The end of this week I have an appointment with the cardiologist. I’m on some kind of scheduled check-in list though that changes based on reports sent in by my doctor which changes based on my doctor being in town. None of this really works but apparently the doctors haven’t been told and they still see the system as just swell. And anyway, it’s the way it is and I’ve learned to “manage” in a medical system unaware of its mistakes and delusional beliefs.
I say “manage” in quotations because the truth is there’s no particular intentional system in play to remain alive–it’s just a matter of not dying long enough to be noticed by someone who knows what to do about it. So far, it has worked out. There’s probably an argument for expecting more from a hugely expensive and exotic health care system but dead / not dead is what’s available here.

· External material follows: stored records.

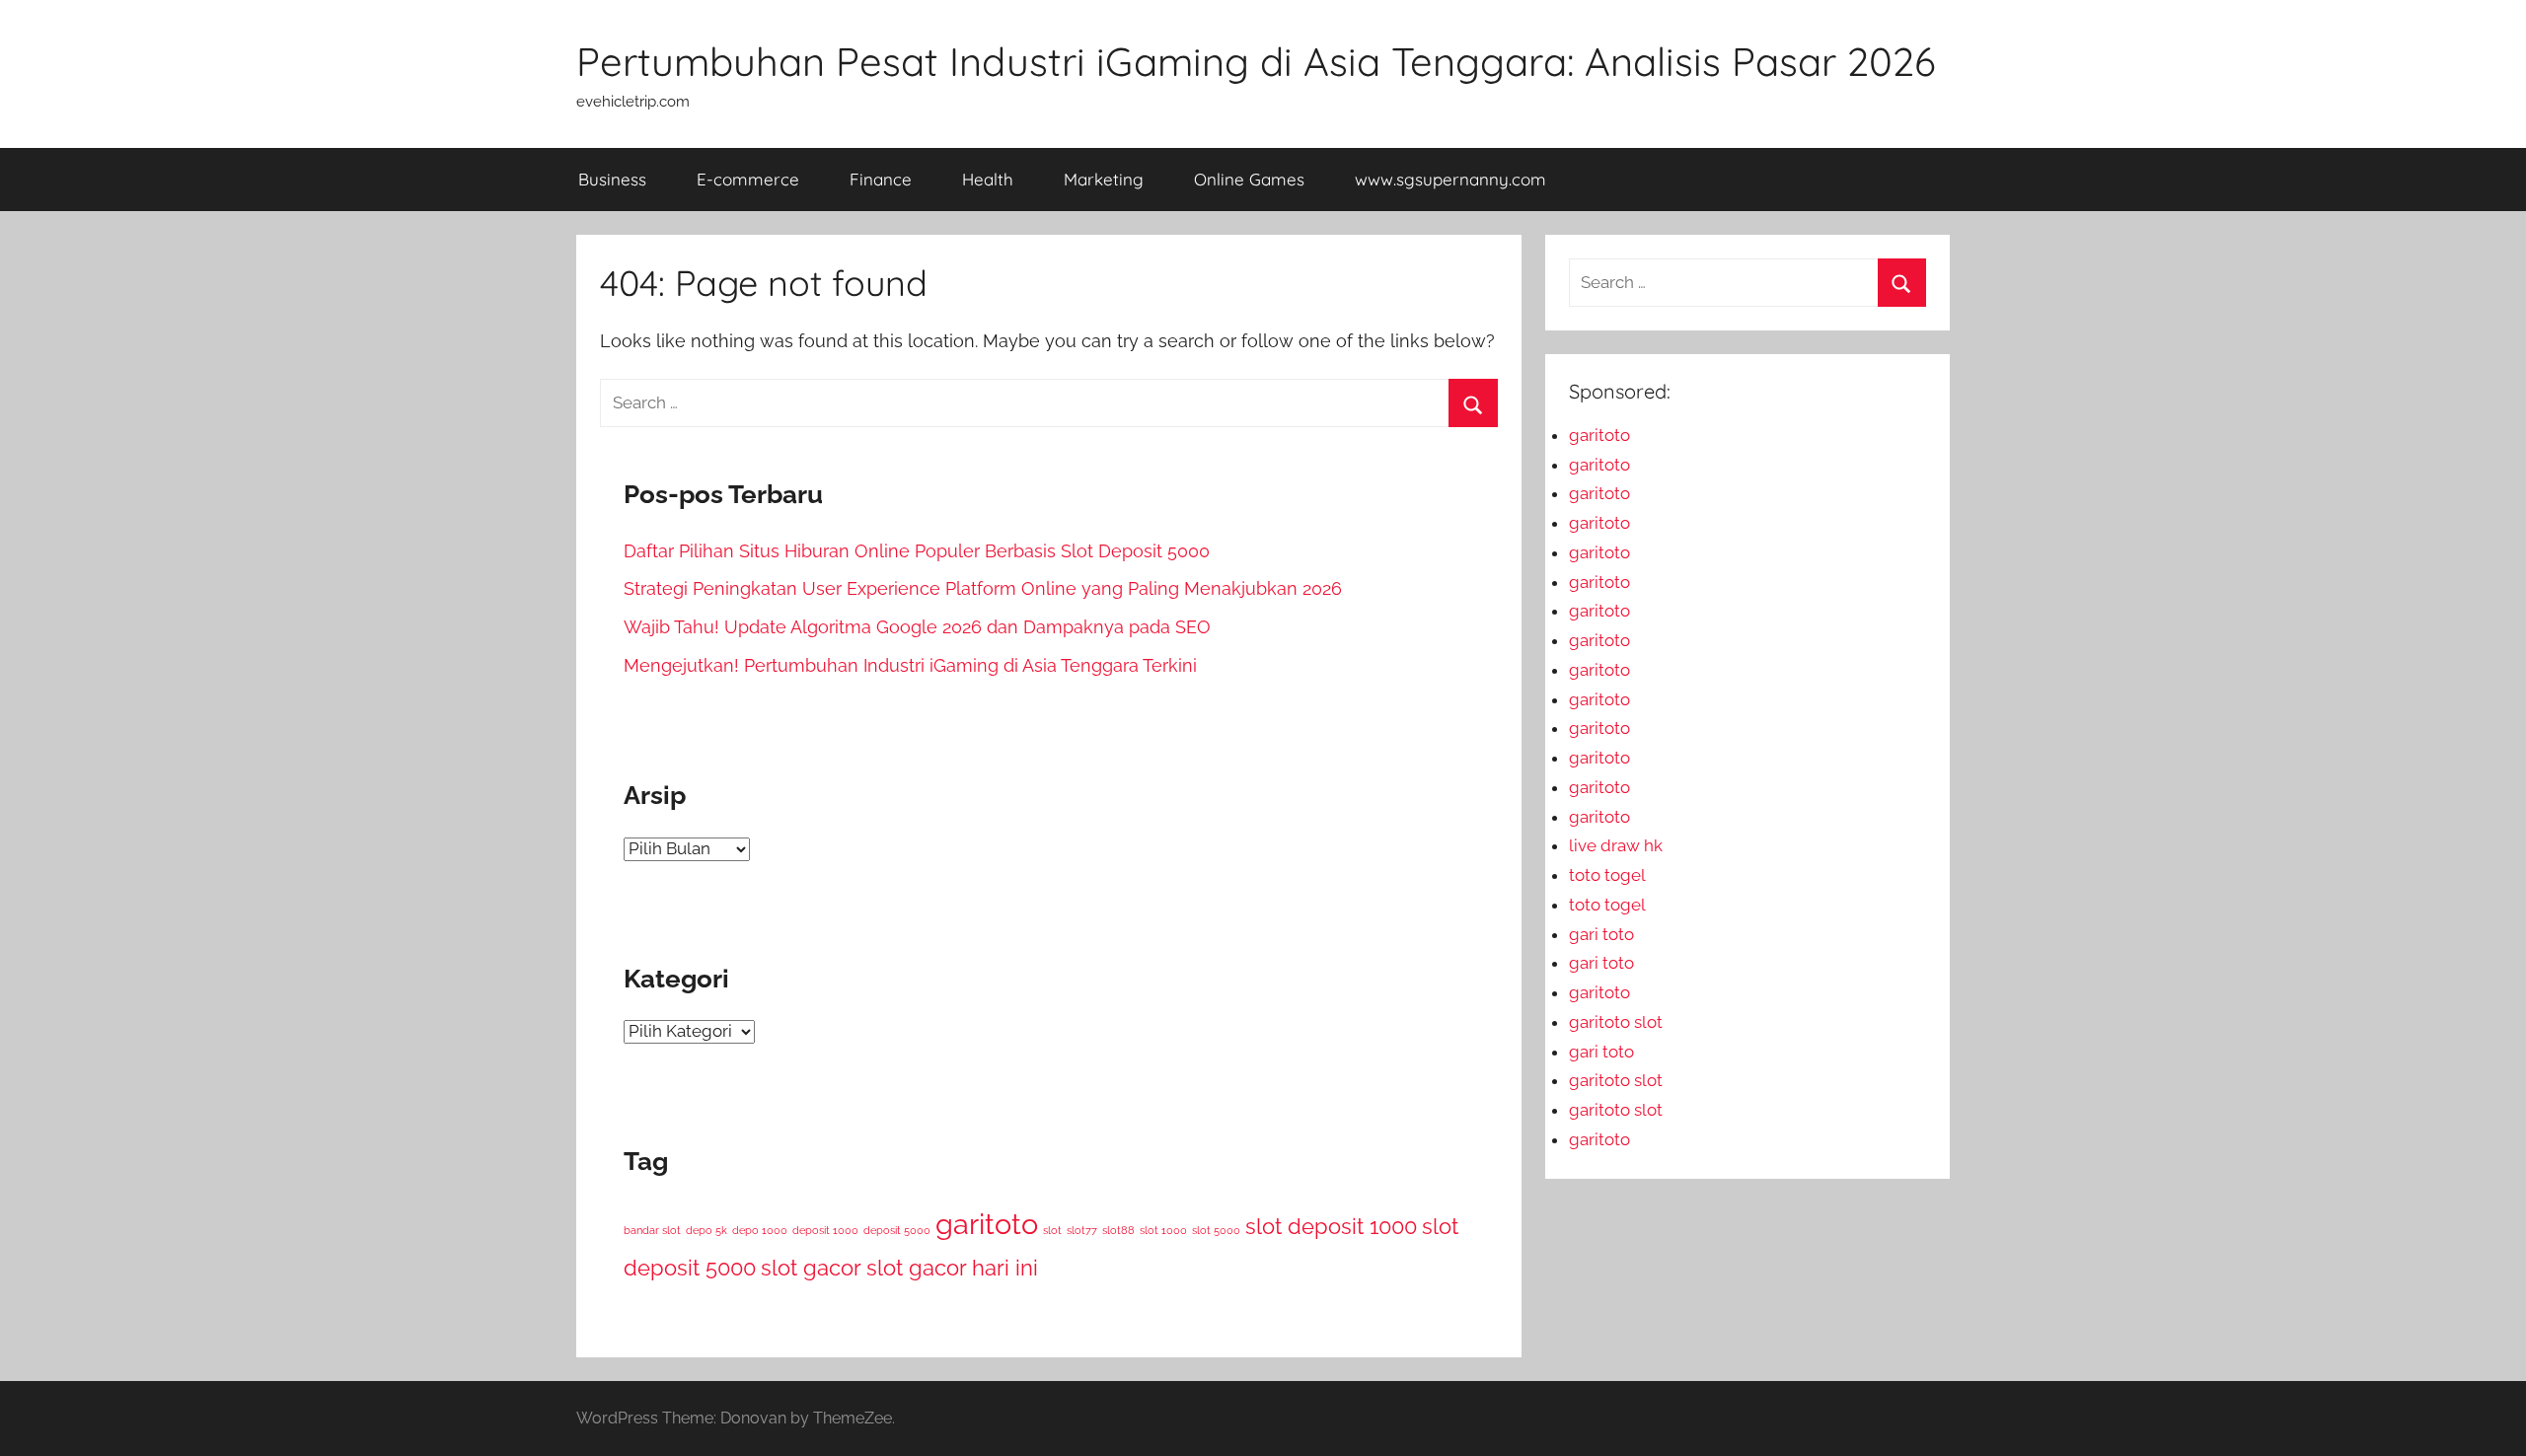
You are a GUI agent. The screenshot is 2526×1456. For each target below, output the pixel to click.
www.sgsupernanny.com (1450, 179)
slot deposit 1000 (1331, 1226)
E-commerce (748, 179)
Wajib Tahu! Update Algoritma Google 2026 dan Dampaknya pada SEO (917, 627)
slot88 (1118, 1230)
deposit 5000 (896, 1230)
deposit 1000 (825, 1230)
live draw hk (1616, 845)
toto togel (1607, 875)
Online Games (1249, 179)
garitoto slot (1616, 1022)
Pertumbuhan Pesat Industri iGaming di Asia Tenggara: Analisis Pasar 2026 (1256, 61)
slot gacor (811, 1267)
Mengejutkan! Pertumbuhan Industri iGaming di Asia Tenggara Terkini (910, 665)
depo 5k (706, 1230)
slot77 (1082, 1230)
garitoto (986, 1223)
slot (1052, 1230)
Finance (881, 179)
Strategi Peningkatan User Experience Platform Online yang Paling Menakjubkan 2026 (983, 588)
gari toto (1601, 934)
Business (612, 179)
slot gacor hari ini (952, 1267)
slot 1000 (1163, 1230)
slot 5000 (1216, 1230)
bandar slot (652, 1230)
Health (987, 179)
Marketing (1104, 179)
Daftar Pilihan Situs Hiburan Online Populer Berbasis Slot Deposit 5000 (917, 551)
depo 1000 (759, 1230)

Funny, I asked a nurse calling me to request I have my 3 month blood test for cancer markers her call was considered “care” and she said “yes” plus it was proof of their “watching over” me. Suppose that is a semi-accurate indication of care? They don’t call the patient if no markers are found so I asked how I would be able to distinguish between missing a phone call and not getting a phone call? It seems this is something that doesn’t happen. Did find out later that blood tests done at my hospital and faxed to their lab 300 KM away is known in the industry as an “unattended clinic” allowing the request by phone or mail to be declared “patient contact” even though I saw no one. Magic? Yes.
Have been reading about Complex Project Management searching for a clue to the notion that my doctors have that they are “providers of health care”. Are they crazy, or is it me? (That’s the first condition that needs to be resolved in the study of organizational weirdness and it does MATTER. So I’ll have to get back to you on this).